>> Nail biting in the global bond market. Interest rates for US federal debt surged to a ten month high Wednesday, prompted by fears China is on the verge of rethinking its massive investment in American bonds, following a Bloomberg report. Christopher Beddor is a Reuters Breaking News columnist with a focus on China.
>> China holds a lot of US government debt, it holds about $1.2 trillion as of October. And what we're hearing right now is that there's reports that at least some officials in China have proposed either that China curb some of its sales, or at least slow the purchases of them.
And that's potential for either less purchases, or perhaps even an outright halt of any kind of purchases is leading traders to expect that there's gonna be less benign bond marketing coming, coming days.>> China is the biggest foreign holder of US treasuries, and any big moves it makes is sure to have consequences.

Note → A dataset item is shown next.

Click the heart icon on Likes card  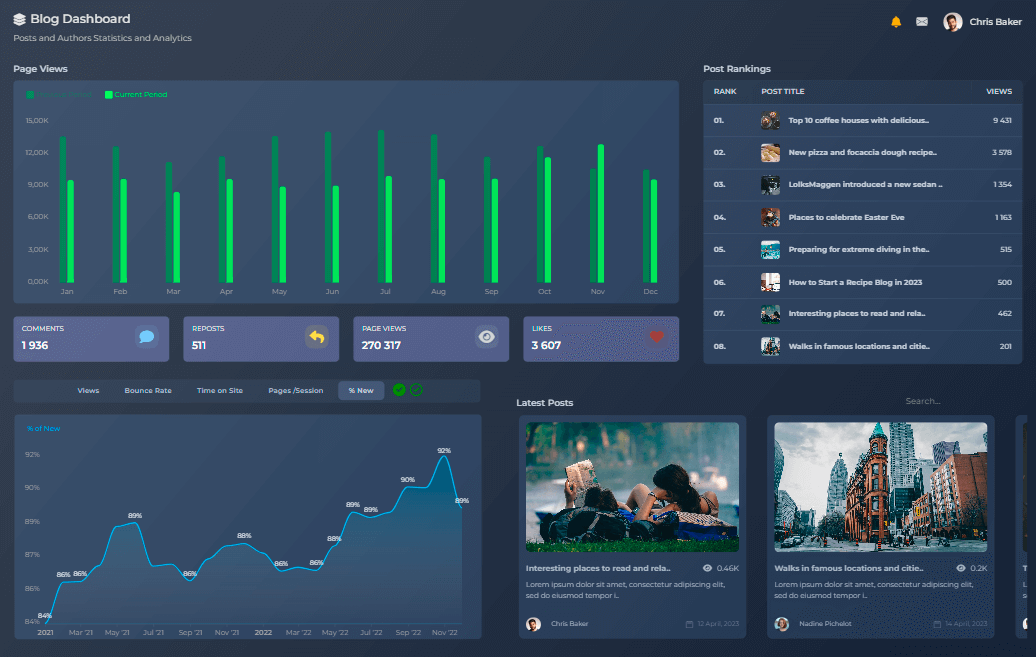(x=657, y=339)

And it may be using that as leverage against possible actions from the White House.>> We do have a lot of investigations into steel and aluminum, for instance, that are coming due this month. There's also reports that perhaps a much broader investigation into Chinese intellectual property practices might come due as early as this month.
China wants to get across the message, as far as we can tell, that there will be some sort of retaliation or a tit for tat, if the US imposes a tariff.>> A warning not taken lightly by investors, who fear a spike in interest rates could threaten the current global economic recovery.